José Eusebio Víctor Calatayud Figueroa (born 16 December 1941) is a Peruvian retired footballer. Nicknamed "Puñalada" and "Calato", he was known for playing for Universitario de Deportes as a forward throughout the 1960s and early 1970s, being a part of the squad to win the 1971 Torneo Descentralizado and play in the 1972 Copa Libertadores finals.

==Club career==
Calatayud was born on 16 December 1941 in Carmen de la Legua, Callao. He would begin his career by having short spells for Porvenir Miraflores and Mariscal Sucre prior to his signing for Universitario de Deportes. He was defined by being skilled as a forward with his characterization being defined with his speed and initiative on field. He was also known for his strategy to play from the back and pass it to the center field where he would do so with other players such as Alejandro Guzmán, Enrique Casaretto, Percy Rojas and Ángel Uribe for opportunities to score goals. This would lead to Calatayud earning the nickname "Puñalada" from reporter Pocho Rospigliosi. He would also play in any sector of the field for both defensive and offensive plays.

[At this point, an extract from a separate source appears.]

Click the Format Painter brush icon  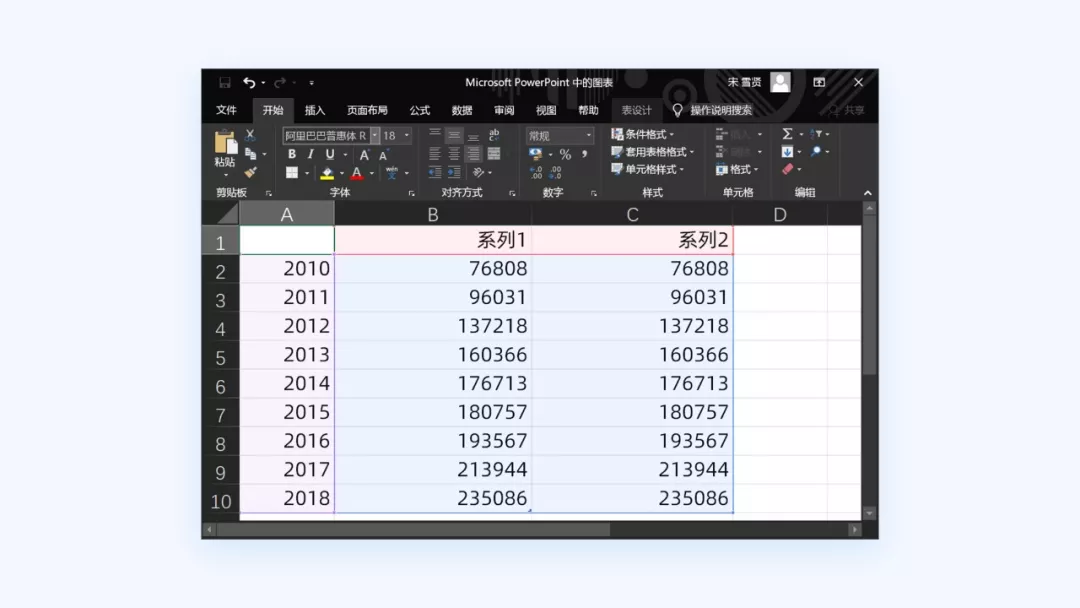(250, 172)
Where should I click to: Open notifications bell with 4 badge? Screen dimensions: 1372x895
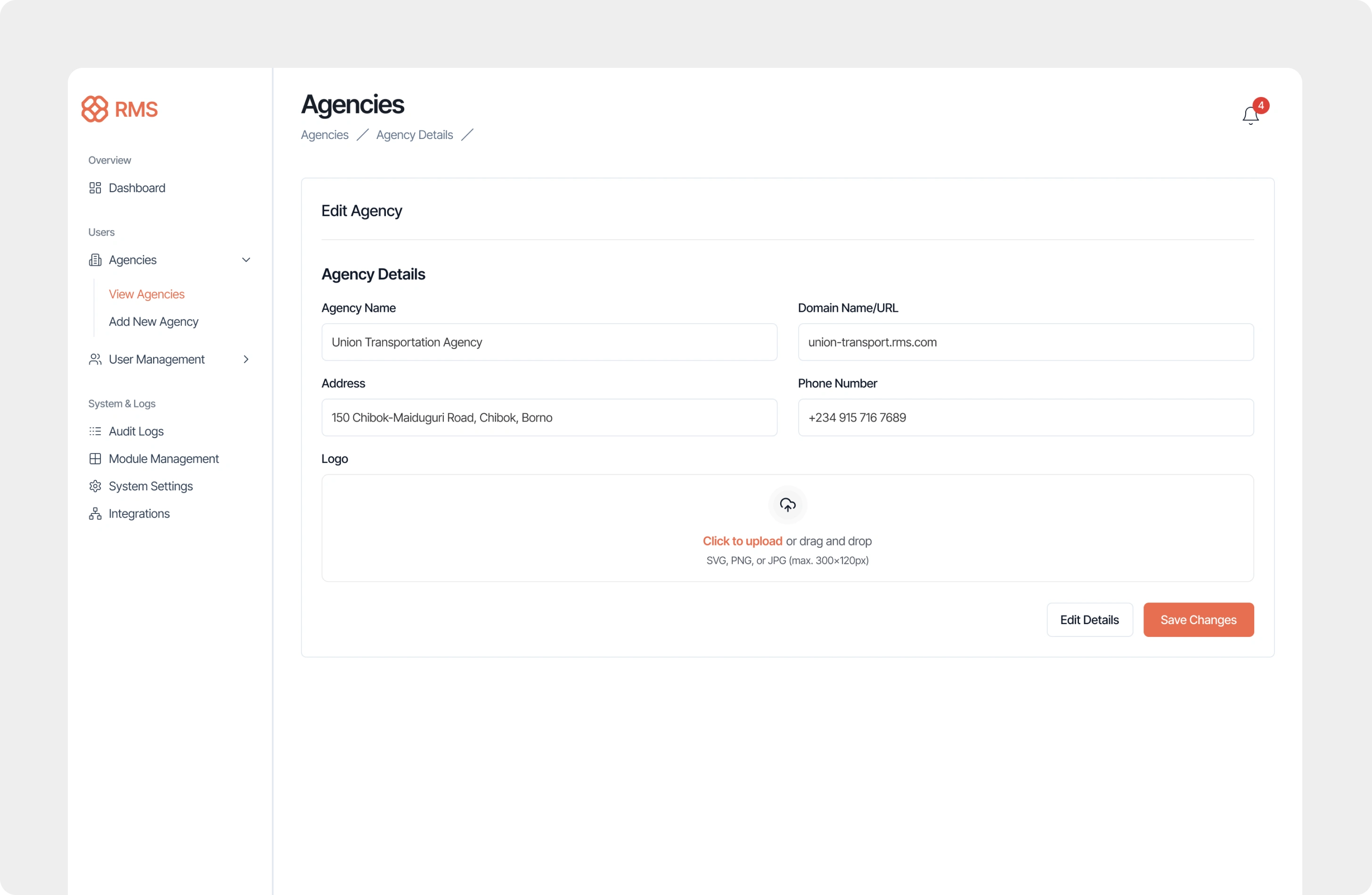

Arriving in 1964 at the age of 21, he would begin to play for the club and would go on to win the 1964 Peruvian Primera División. He would oversee the club win various titles within the tournament including the 1966, 1967, 1969 and the 1971 editions of the tournament. He was known as being one of the most distinguished players of the 1960s, playing alongside other players such as Ángel Uribe, Enrique Rodríguez Piña, Héctor Chumpitaz, Roberto Chale and Luis Cruzado. He would also play in various editions of the Copa Libertadores with the most notable run was where he would reach the finals of the 1972 edition.

Following this, he would play for Walter Ormeño in 1974 and Defensor Lima from 1975 to 1977 before retiring.

==International career==
He would make his international debut in the 1965 Copa del Pacífico in a 4–1 loss to Chile. He would play in seven matches in two years with his final match being in a friendly against Japan in 1967.